PROBLEM DETAILS>
Output, word for word, the lines of this listing that fall between the line with "Given: Select the" and the line with "Task: Open the emoji picker smiley icon", counting both of those lines, and no others.

DATASET RECORDS>

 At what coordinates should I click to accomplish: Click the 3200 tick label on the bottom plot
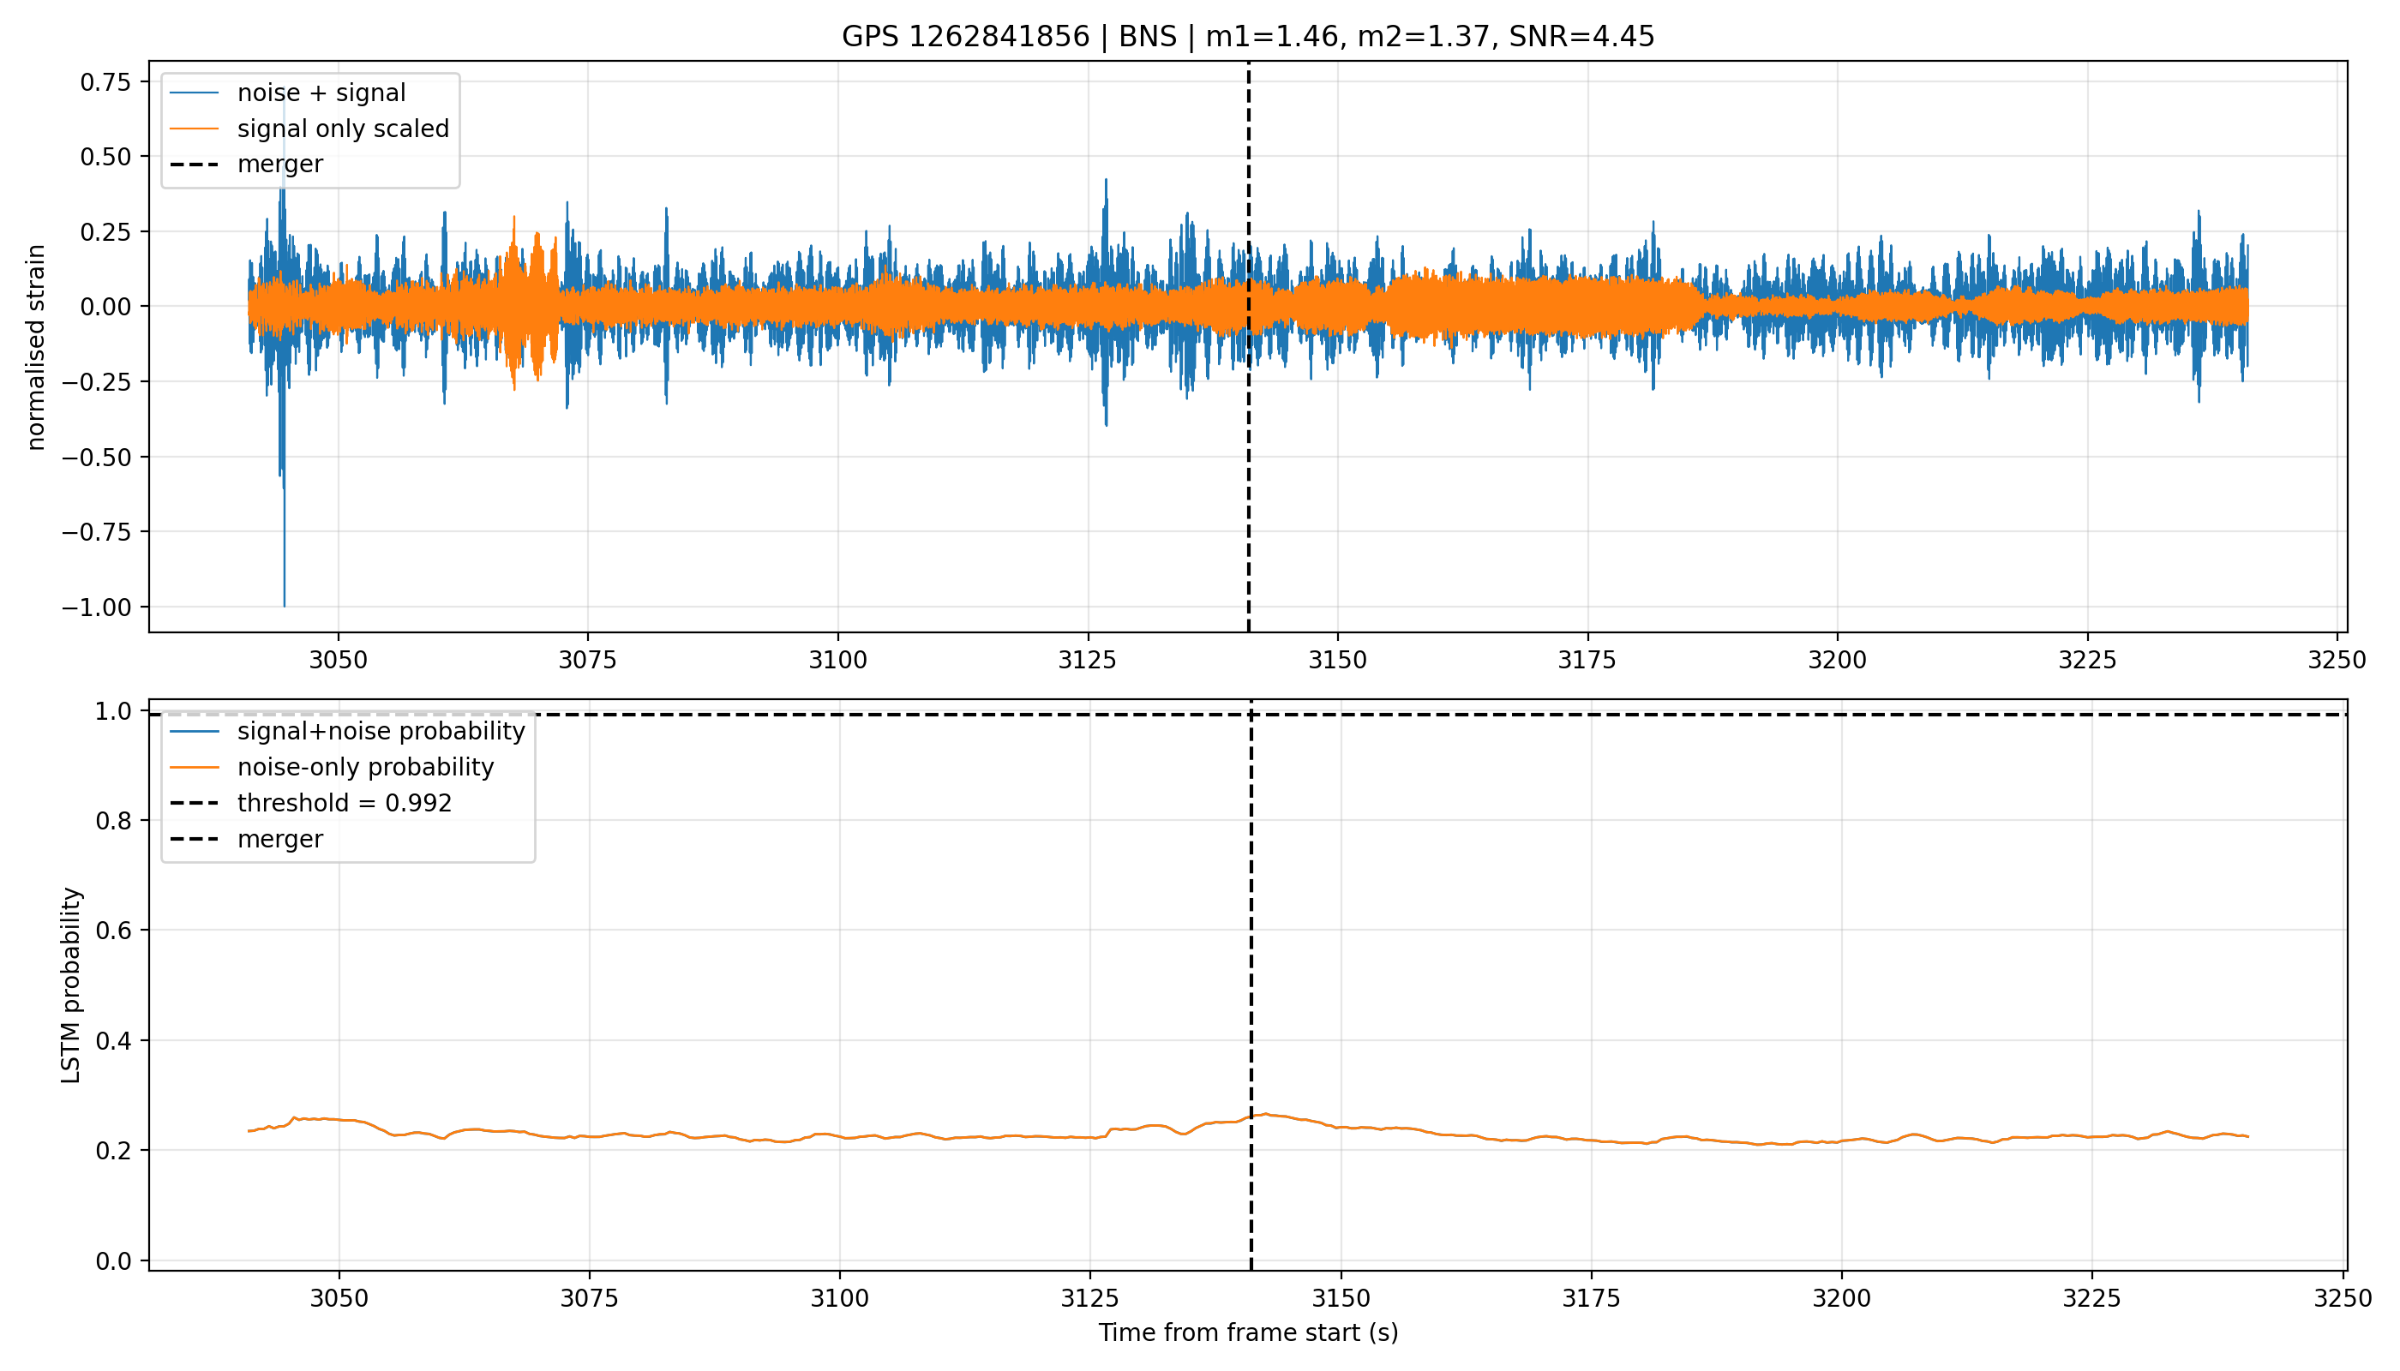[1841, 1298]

...

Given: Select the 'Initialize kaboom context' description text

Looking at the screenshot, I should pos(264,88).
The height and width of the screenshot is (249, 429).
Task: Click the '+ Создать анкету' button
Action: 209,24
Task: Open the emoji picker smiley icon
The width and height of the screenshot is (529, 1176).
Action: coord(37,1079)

---

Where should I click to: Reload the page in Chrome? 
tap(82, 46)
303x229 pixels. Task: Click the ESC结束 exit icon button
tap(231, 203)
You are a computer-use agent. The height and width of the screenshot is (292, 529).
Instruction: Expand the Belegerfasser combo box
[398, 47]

RESULT OF THIS TASK>
Given: Select the 'Initialize kaboom context' description text

Looking at the screenshot, I should pos(264,88).
The height and width of the screenshot is (249, 429).
Task: Click the '+ Создать анкету' button
Action: 209,24
Task: Open the emoji picker smiley icon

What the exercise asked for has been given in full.